Is the song “Famous” a reaction to your own celebrity?
Andy Warhol said that everyone is going to be famous for 15 minutes, and I think with this YouTube generation, we’re certainly living in it. But I also wrote this song because I’m going through a process of which my whole perception of the fame game has changed. I’m really changing as a person. I’m questioning what it actually is, and what it really means. Why do we glorify other human beings? What is it about us that we feel we have to do that? I kind of feel uncomfortable with the concept of it all. And sometimes I feel kind of hypocritical because obviously, I’m in this industry, and the fame side comes along with it, but I personally feel like it’s getting out of hand. And our youth are aspiring to grow up and be famous rather than have actual skills and dreams anymore. I’m struggling with it at the moment. I’m going through a real transition, and I think that shows through in the song. I do think it’s really nice to meet fans and people that really enjoy your music. You can tell the difference between people who are in it because they really love the music. I’m no different, I’m a human.  I’m like everybody else.

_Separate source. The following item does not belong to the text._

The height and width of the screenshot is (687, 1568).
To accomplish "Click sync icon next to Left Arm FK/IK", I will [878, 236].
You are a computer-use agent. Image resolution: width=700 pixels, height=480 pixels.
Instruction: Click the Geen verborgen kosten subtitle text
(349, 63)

Musically, what did you do differently this time around?
I think the first thing I did differently was I collaborated a lot more. I worked with Jack Harmony, a producer that’s worked with Ne-Yo, and a lot of R&B artists. I had never worked with an R&B producer before. On the song “Climbing High,” there’s more urban flavor. “Children” has quite a hip-hop feel to it in the backend. Then I worked with Björn Yttling, from Peter Bjorn and John. From a production point of view, he brought a sound that was very different. There was a lot of experimenting with synthesizers than the first record, which was a bit more organic with a lot of drums, guitar, and doo-wop. This one was a lot more digital.

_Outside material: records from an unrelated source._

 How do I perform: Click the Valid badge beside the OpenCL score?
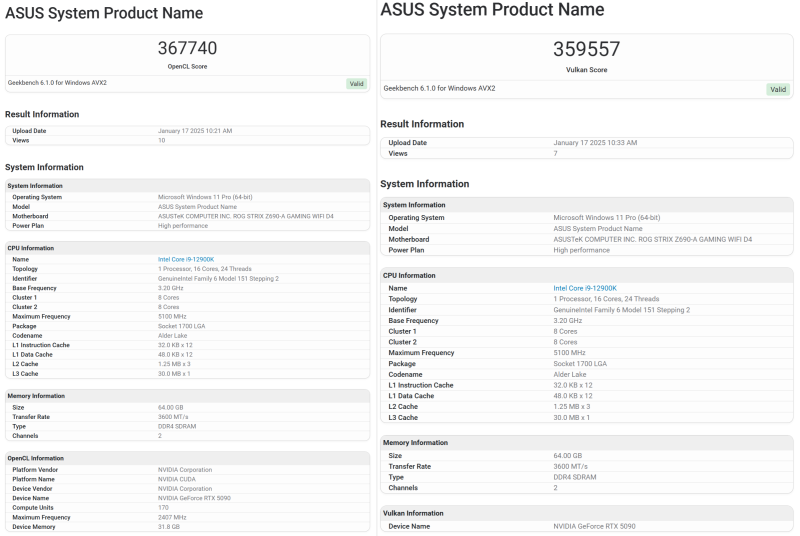point(356,83)
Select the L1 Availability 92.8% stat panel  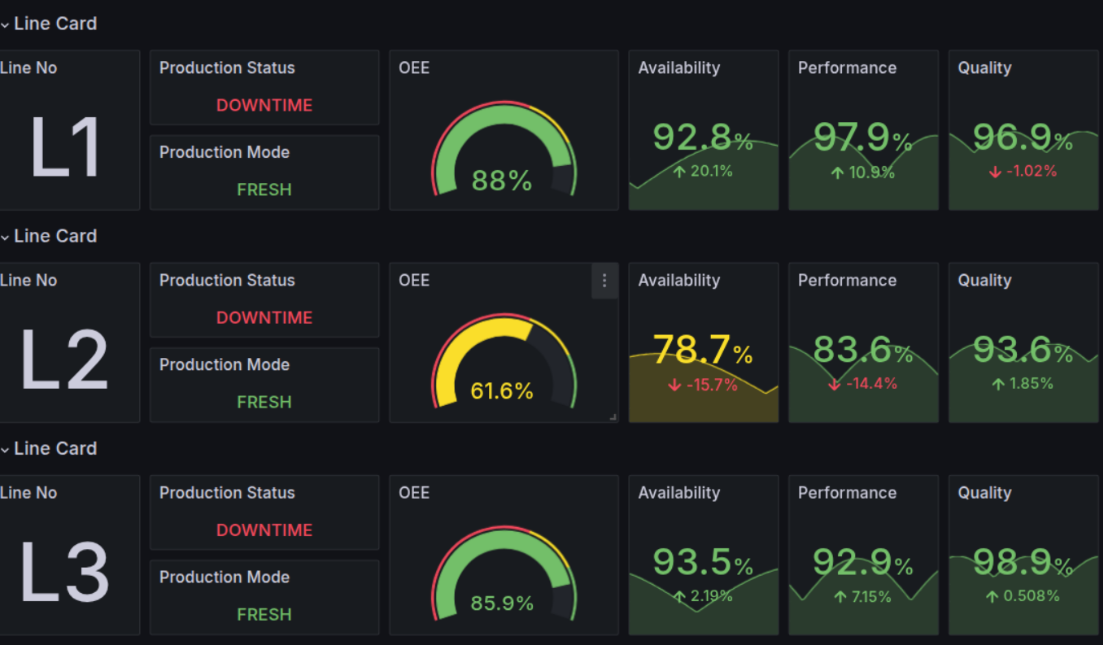pyautogui.click(x=703, y=130)
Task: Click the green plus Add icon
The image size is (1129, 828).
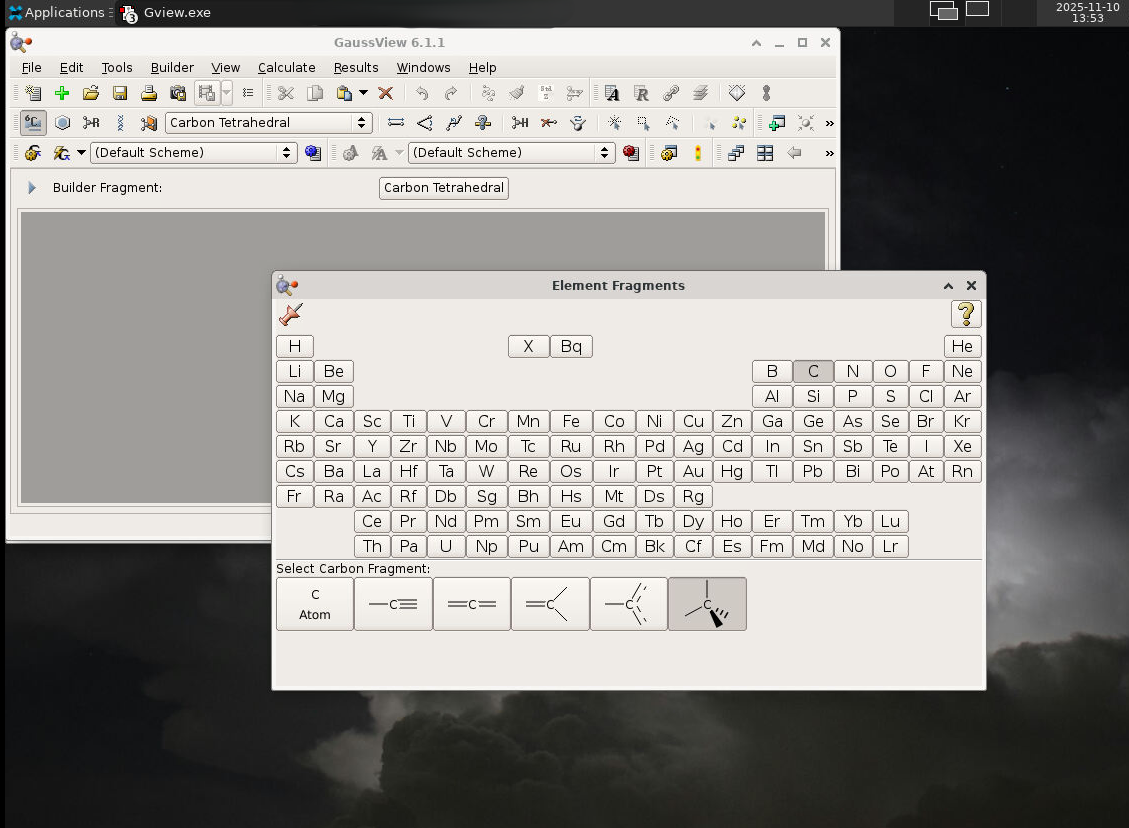Action: pyautogui.click(x=62, y=93)
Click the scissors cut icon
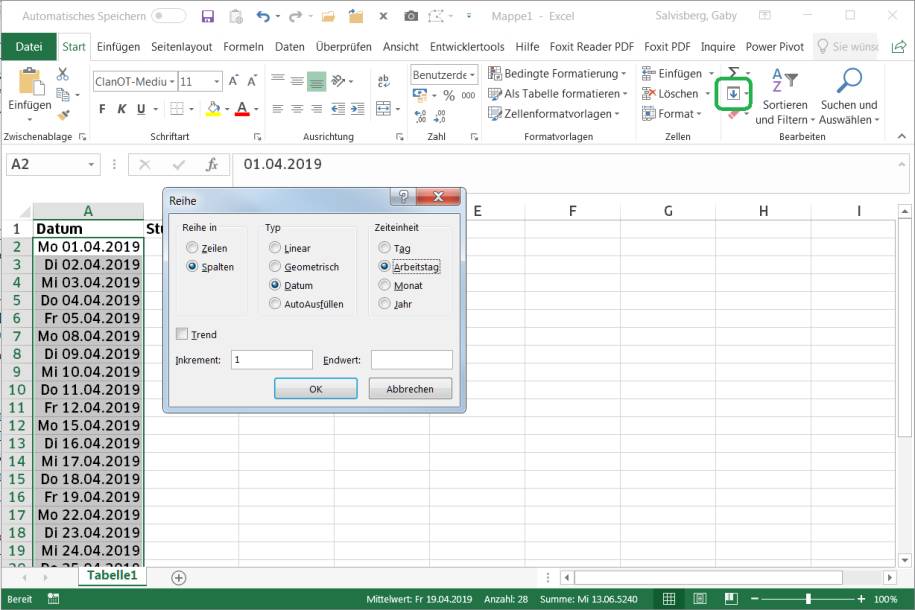The image size is (915, 610). click(x=63, y=74)
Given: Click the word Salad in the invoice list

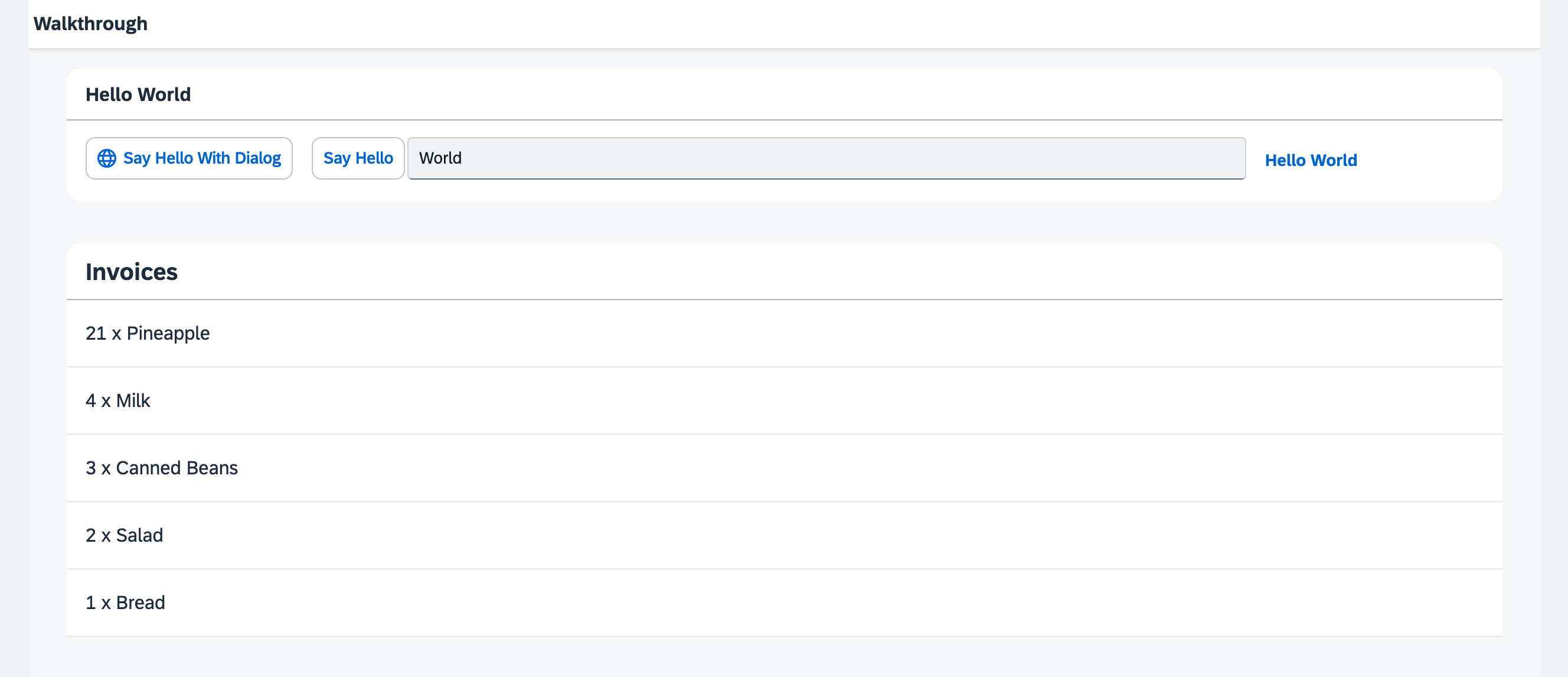Looking at the screenshot, I should click(139, 535).
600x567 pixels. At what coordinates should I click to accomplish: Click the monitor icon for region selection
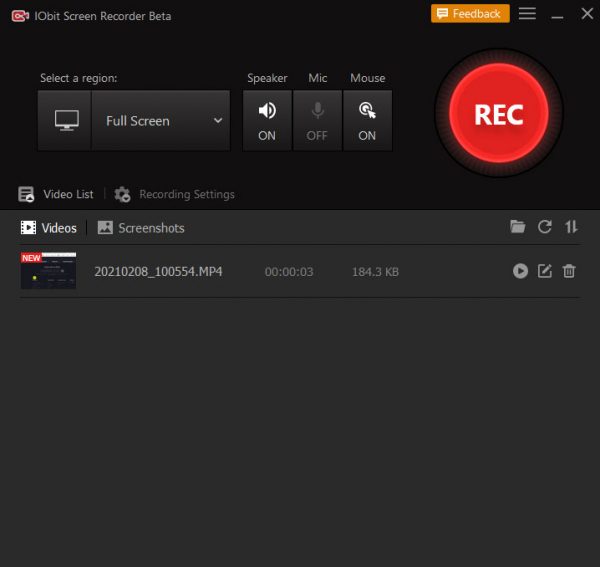tap(66, 121)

What is happening in the U.K. music scene that we over here stateside have no idea about?
I think the internet is making things so much smaller. Dub-step was really huge for us, but now that’s no longer a part of the underground, it’s come over here. I think there’s a whole thing happening with ambient music. The whole reason I actually came to America was because people started to discover me on the internet. Before any record company push, there was already an interest. So Americans and people all over the world, we’re all discovering things at the same time. There’s no sense that England has something that the States doesn’t, because it’s just a button away. I think what you’re hearing is what we’re hearing. 

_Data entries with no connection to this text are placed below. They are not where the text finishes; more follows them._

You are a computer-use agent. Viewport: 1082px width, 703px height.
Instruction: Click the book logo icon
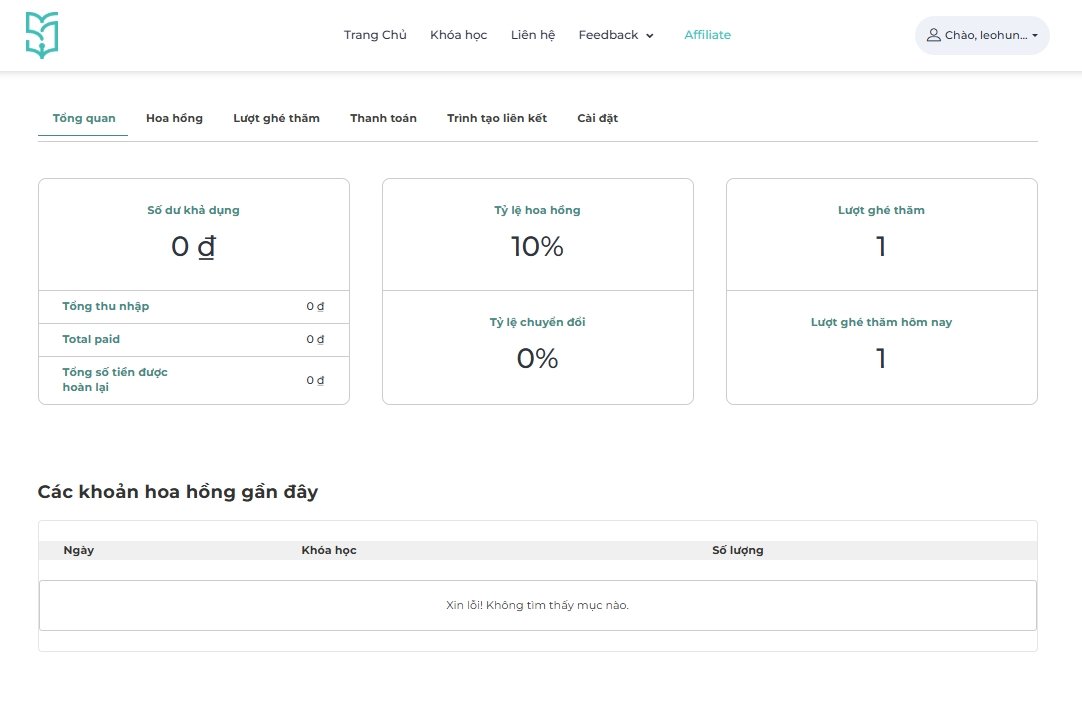pos(42,35)
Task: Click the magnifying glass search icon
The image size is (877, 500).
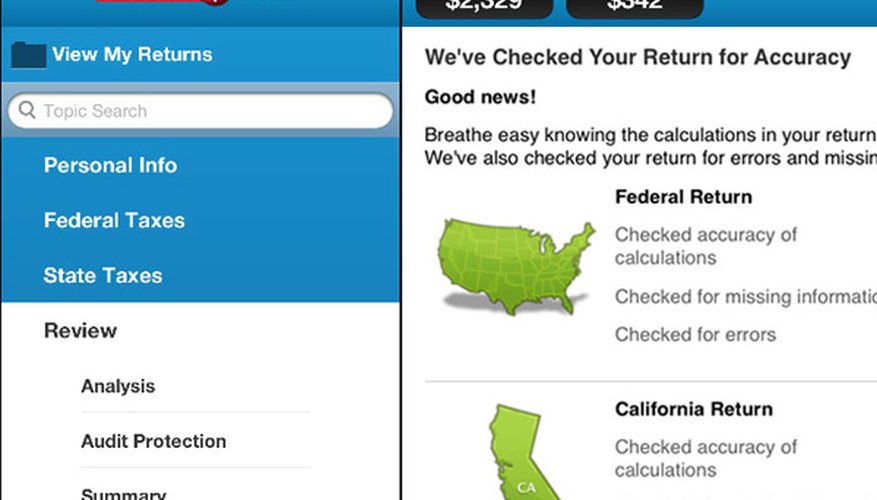Action: pos(27,110)
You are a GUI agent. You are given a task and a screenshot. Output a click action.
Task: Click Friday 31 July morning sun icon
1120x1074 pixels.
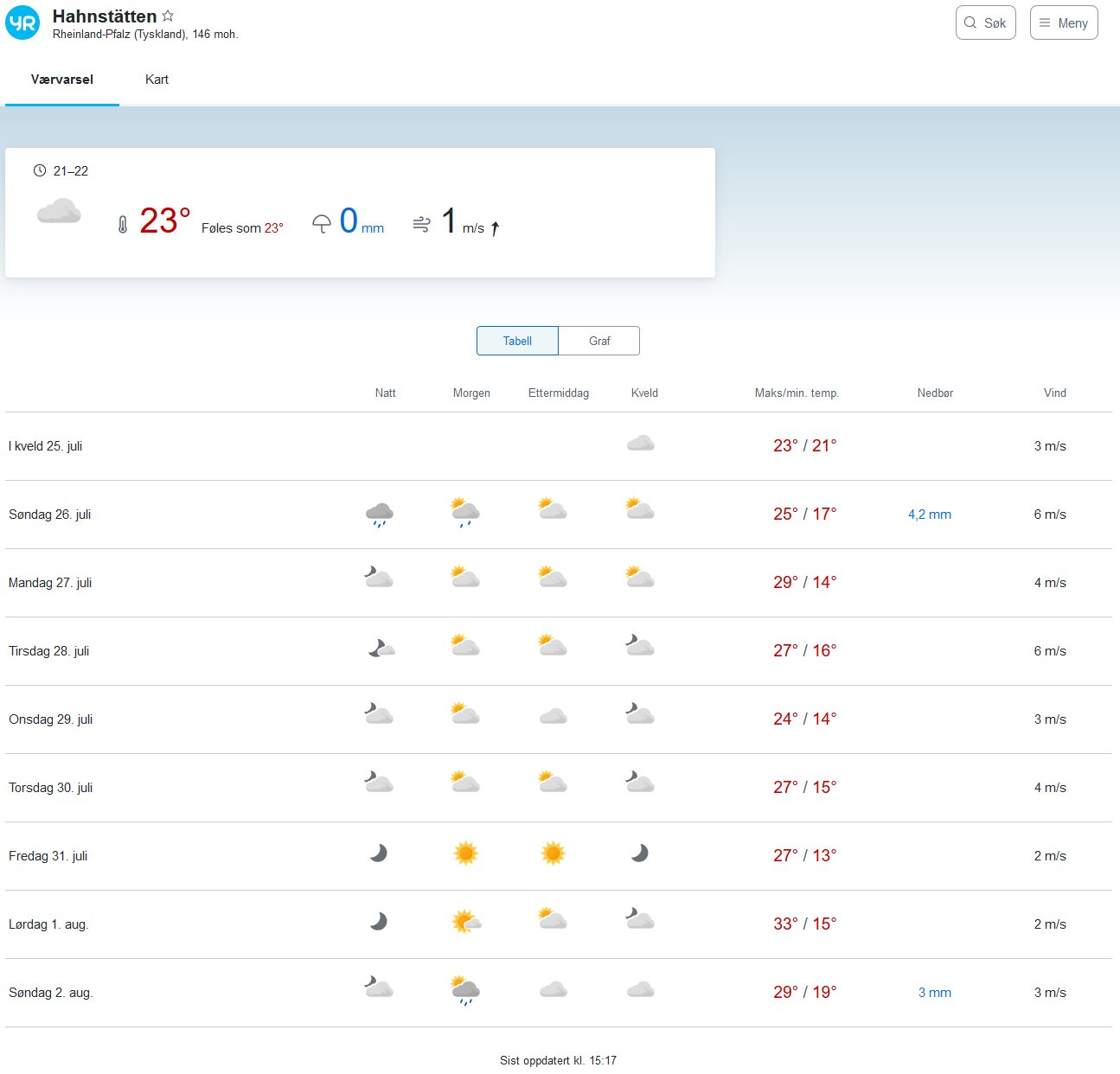(465, 854)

Your voice sounds a lot deeper than usual, not as airy as before. Are you trying to convey something?
Yeah. When I did the first album, I think I was afraid of my voice. I’ve grown up in church, and I had a soulful voice, a big voice. And one of the things people would say when they came to our live gigs is that they’d be surprised my voice was a lot stronger.  I think I played down my voice on the first record, because I wanted to be cool and I thought to be alternative was not to be big and soulful. When we did the second album, I thought, You know, I think it’s just important that I sing. To sing the way I’ve always sung, even when I perform live. Just keep it real all the way through.

What can we look forward to from V V Brown?
I’m really excited about my online boutique store, called vvvintage.com. It’s going live in December, and we’re launching in January. I’m putting all my energy into that. It’s really exciting. We’re totally upgrading it.The first time I did it, it was a hobby, but now we’ve changed the whole format, it’s much more professional. We now have a design agency, in that we sign up young designers straight out of art school and we give a percentage of our profits to Oxfam. I can’t wait for people to see it. To go from a hobby, to looking like a Topshop or ASOS site, I think people will be impressed and the clothes are cool too.

Last question! What’s your favorite song on the album?
“Like Fire.” Basically on that song, every instrument I played, and I arranged all the strings, I scored them. It’s my baby. It’s a window into the kind of music I would like to be doing later on in life. A window into my brain.